Si citamos a Bergman no es porque interese particularmente su persona, sino porque el universo de sentido que construye se corresponde con las transformaciones en el discurso político dominante en los grandes medios de comunicación y en muchas de las figuras políticas de la oposición. En este sentido, aunque se haya convertido en su cara más conocida, Bergman encarna un movimiento que lo excede. Dicho movimiento es el resultado de la maduración de un proceso que lleva más de un cuarto de siglo y que en el último año ha mostrado una faceta hasta entonces inédita.

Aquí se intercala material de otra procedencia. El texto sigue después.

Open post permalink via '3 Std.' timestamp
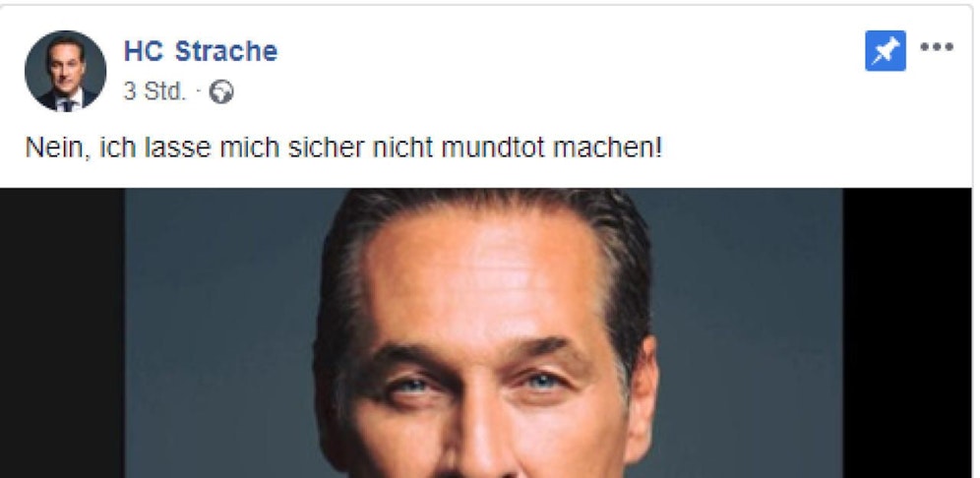The height and width of the screenshot is (478, 980). [x=154, y=91]

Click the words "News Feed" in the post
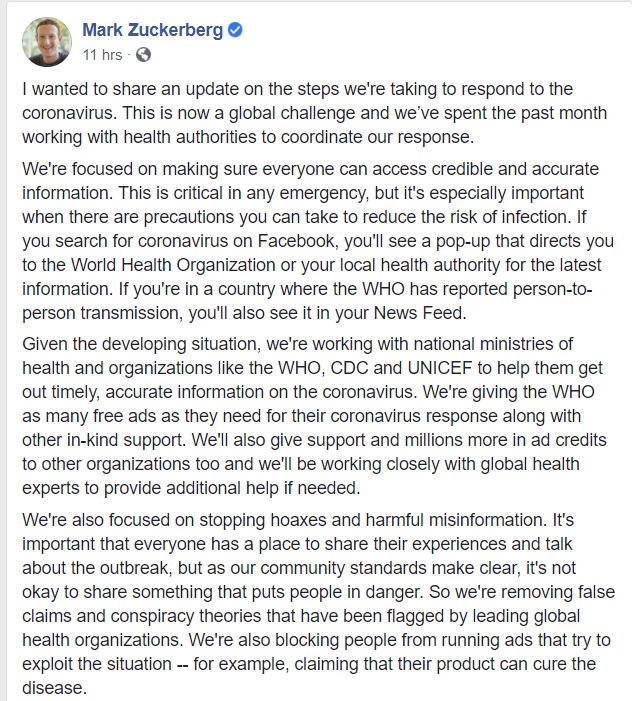point(418,313)
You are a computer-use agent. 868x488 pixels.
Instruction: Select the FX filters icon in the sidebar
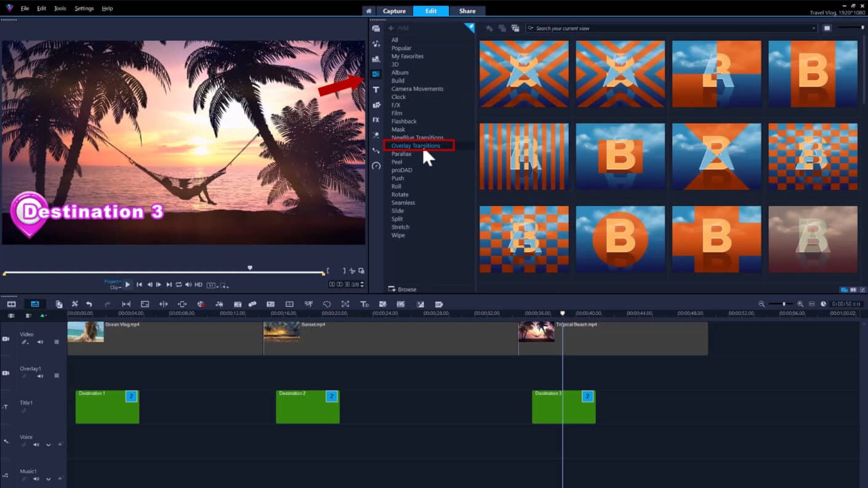(x=376, y=120)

La dimensión de más largo plazo de este proceso es la transformación de la significación del término “ciudadano”. Según la lógica de Bergman, ciudadano no se “nace” sino que se “hace”. Esta significación no es en absoluto original, puesto que se corresponde con el destino que el neoliberalismo le guardó al término ciudadano. En el mundo de posguerra la ciudadanía era la referencia que permitía demandar al Estado el acceso a los derechos civiles, sociales y políticos que le correspondían a todos los nativos por el sólo hecho de haber nacido en el país. Pero en las últimas décadas esa concepción comenzó a ser criticada por su “pasividad” y a abogarse por una ciudadanía “activa” y “responsable”. El resultado fue la asociación de la ciudadanía a la participación, creando la fórmula de la “participación ciudadana”, que se esfuerza por aclarar que no es ni “política” ni, Dios nos salve, “popular”. Hoy el uso del término “ciudadano” como adjetivo permite convertir, como por arte de magia, todo lo que toca en impoluto y desinteresado, creando la idea de una comunidad sin conflicto en la que sólo existiría el “bien común”.
Lo ocurrido con el término “ciudadano” es una primera fase caracterizada por la sustitución de toda referencia política y social por un discurso eminentemente cívico, cargado de un fuerte contenido moral. A partir del menemismo este discurso dio como resultado la construcción de diversos dispositivos tendientes a controlar la política “desde afuera”. La lógica imperante era que tener una actitud “ciudadana” suponía controlar la política y los políticos, presentados como corruptos e ineficientes por naturaleza. El punto culminante de ese proceso fue el caso del falso ingeniero Blumberg. Pero, en un escenario en el que aún lo “ciudadano” y lo “cívico” debían claramente separarse de lo “político”, su paso de un lado al otro le costó caro.
En el último año, como consecuencia de la lucha por las retenciones, este proceso ha conocido una nueva transformación. El discurso cívico-ciudadano invadió el campo político, transformándolo profundamente. Desde la oposición se fue construyendo un universo de sentido en el que la única distinción que se presenta como válida es la de dos bandos antagónicos, de guardianes de las instituciones contra gobernantes autoritarios, dialoguistas contra violentos. No es de extrañar que el discurso religioso se acoplara al cívico-ciudadano, reforzando la distinción moral entre los “fieles” que profesarían una verdadera “religiosidad cívica” y quienes adherirían a los viejos ritos paganos del “clientelismo”. Este cambio le permitió a la oposición dos cosas: por un lado, legitimar una imagen de la “política buena”, que se interesa por “la gente” (o, el “campo”, que vendría a ser lo mismo); por el otro, evitar cualquier especificación ideológica, puesto que, como diría Carrió, “entre buena gente no hay que agredirse”. Ningún sistema político puede sostenerse sobre esta distinción. Es necesario condenar cualquier tipo de simplificación que haga de la campaña electoral una fábula moralizante.
* Sociólogo, docente de la UBA y la UNL.